Instead let's just look at his tweet count:
“...Mr. Musk has posted more than 21,000 times. In recent years, that has meant posting all hours of the day, most days of the week."

How much time does it it take to shift your focus from a productive task, then hone and post 21,000 tweets... then refocus on work? Forget we’re dealing with Elon, who’s time is uniquely valuable by various measures.
Would posting 21,000 tweets be a good use of ANYONE’S time?
I doubt he is the person tweeting. He most likely has an entire staff in charge of tweets.
 

Musk locks his Twitter account to personally test reported malfunction

On Wednesday morning, Twitter CEO Elon Musk locked his Twitter account, telling users, “Made my account private until tomorrow morning to test whether you see my private tweets more than my public ones.”

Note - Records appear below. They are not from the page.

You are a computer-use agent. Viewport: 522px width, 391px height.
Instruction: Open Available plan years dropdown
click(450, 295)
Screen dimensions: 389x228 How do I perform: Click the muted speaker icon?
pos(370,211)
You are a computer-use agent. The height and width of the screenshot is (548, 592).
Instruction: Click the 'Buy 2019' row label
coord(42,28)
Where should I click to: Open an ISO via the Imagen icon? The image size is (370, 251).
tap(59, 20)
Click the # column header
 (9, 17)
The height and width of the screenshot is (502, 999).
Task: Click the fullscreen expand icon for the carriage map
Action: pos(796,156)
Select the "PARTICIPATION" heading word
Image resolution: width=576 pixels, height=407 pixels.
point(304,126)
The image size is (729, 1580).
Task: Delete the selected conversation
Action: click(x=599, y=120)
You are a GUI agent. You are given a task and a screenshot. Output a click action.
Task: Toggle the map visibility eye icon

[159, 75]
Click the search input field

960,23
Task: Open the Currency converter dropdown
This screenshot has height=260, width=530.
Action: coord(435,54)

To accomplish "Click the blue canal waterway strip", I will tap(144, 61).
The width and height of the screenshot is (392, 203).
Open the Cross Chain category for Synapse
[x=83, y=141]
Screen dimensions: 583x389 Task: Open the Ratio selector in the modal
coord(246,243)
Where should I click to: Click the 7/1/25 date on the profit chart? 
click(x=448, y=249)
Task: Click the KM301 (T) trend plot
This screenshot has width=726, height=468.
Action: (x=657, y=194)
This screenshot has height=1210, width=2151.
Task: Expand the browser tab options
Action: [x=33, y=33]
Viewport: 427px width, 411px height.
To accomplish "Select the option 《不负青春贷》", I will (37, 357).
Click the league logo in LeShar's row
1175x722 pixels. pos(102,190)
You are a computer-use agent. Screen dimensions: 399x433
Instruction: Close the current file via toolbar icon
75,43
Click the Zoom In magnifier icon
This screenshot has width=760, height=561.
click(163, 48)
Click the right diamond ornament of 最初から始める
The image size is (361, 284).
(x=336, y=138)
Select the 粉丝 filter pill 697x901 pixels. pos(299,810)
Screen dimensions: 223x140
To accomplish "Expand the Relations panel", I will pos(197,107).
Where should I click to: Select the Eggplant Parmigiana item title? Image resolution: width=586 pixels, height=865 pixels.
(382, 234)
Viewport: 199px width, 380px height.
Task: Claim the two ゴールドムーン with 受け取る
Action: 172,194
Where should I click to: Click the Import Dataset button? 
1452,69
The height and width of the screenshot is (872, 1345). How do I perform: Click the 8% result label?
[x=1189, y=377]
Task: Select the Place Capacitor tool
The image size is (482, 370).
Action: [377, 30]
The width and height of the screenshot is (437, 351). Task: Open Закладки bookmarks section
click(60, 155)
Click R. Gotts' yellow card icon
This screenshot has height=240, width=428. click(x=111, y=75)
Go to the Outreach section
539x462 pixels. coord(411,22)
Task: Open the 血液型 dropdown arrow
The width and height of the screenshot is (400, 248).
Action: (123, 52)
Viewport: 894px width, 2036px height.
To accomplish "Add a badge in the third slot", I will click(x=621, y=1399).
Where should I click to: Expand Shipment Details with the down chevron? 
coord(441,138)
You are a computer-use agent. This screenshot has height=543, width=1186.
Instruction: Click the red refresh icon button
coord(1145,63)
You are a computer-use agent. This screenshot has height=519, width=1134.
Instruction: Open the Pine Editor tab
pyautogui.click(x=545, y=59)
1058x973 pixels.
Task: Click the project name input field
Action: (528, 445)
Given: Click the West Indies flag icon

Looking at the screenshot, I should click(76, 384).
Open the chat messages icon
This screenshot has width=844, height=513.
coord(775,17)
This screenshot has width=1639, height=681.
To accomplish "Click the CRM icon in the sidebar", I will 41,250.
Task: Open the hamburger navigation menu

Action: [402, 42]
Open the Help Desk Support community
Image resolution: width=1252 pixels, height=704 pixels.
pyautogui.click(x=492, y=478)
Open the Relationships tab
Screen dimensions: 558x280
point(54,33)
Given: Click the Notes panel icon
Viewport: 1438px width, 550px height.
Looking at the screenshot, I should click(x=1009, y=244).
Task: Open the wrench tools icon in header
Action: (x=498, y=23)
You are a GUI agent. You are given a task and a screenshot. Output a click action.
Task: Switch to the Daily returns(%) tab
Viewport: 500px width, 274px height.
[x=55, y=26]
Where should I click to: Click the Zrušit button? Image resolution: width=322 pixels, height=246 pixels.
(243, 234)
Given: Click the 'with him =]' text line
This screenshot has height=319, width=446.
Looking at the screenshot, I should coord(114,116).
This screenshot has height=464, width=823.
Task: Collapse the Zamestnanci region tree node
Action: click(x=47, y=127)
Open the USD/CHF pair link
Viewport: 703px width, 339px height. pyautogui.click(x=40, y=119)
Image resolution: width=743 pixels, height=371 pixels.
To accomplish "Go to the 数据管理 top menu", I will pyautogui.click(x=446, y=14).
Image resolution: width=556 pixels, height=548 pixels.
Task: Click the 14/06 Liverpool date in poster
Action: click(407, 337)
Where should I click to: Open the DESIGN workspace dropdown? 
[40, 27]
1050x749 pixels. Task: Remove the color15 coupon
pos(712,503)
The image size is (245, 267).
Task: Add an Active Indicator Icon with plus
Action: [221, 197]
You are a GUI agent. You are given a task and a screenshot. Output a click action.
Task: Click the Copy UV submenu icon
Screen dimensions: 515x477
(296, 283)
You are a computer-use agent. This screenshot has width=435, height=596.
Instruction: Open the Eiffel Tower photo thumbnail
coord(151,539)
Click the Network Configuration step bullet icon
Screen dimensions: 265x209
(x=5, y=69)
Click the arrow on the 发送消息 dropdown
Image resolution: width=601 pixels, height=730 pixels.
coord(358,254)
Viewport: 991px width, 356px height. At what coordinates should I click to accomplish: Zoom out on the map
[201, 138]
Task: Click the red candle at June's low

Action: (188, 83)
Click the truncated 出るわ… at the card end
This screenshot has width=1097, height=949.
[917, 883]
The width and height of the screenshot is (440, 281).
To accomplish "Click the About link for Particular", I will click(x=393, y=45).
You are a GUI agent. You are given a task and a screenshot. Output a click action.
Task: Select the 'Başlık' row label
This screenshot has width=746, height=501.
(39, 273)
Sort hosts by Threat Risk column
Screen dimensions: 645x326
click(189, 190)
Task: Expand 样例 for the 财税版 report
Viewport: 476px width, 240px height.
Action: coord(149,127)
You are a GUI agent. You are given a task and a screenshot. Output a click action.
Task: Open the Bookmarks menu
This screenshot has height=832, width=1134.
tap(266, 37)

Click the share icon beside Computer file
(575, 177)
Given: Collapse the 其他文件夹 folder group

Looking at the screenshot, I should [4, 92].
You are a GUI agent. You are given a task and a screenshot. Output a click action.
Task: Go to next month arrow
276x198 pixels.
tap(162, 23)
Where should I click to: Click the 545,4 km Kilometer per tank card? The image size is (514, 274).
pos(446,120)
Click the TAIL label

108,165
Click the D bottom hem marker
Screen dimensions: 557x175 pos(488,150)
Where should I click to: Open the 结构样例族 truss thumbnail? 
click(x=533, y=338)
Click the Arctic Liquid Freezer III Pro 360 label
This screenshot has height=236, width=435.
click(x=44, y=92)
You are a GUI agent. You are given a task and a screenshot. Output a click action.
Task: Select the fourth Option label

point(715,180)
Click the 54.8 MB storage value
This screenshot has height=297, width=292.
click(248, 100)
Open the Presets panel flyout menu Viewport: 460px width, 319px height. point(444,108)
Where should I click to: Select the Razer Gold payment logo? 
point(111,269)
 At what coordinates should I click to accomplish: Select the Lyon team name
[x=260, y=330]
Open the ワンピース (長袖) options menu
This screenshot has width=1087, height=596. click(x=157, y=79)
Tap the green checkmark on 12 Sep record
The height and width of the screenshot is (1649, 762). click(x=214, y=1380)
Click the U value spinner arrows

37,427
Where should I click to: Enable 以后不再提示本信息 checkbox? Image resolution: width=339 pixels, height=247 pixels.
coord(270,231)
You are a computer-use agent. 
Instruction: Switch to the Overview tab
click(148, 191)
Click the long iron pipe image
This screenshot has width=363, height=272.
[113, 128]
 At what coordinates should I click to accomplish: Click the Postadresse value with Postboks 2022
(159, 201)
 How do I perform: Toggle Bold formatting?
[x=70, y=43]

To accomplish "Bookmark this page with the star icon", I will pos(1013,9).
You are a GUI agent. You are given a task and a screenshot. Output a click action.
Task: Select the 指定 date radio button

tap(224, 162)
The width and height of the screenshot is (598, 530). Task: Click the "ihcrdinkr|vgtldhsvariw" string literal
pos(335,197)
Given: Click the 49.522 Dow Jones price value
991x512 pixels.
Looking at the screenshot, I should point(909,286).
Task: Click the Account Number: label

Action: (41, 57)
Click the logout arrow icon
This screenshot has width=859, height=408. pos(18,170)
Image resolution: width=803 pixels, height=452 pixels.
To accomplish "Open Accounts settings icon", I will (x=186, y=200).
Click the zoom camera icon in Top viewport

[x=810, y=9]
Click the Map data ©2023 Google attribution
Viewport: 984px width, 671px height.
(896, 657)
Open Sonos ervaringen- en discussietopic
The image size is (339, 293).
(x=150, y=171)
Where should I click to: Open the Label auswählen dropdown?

Since then, Twitter users have poked fun at Musk for seemingly not knowing how the platform works—or at least not having Twitter engineers available who can explain it to him. One account with nearly 70,000 followers joked that Musk needed to run “a middle schooler's idea of an experiment to figure out how the company's algorithm works because he fired anyone who could have possibly explained it to him.” Back in November, Musk had to start recruiting engineers after mass layoffs and Twitter's changing workplace benefits led many engineers to exit Twitter, seemingly threatening to destabilize the platform and trigger malfunctions.
 
... after mass layoffs and Twitter's changing workplace benefits led many engineers to exit Twitter, seemingly threatening to destabilize the platform and trigger malfunctions.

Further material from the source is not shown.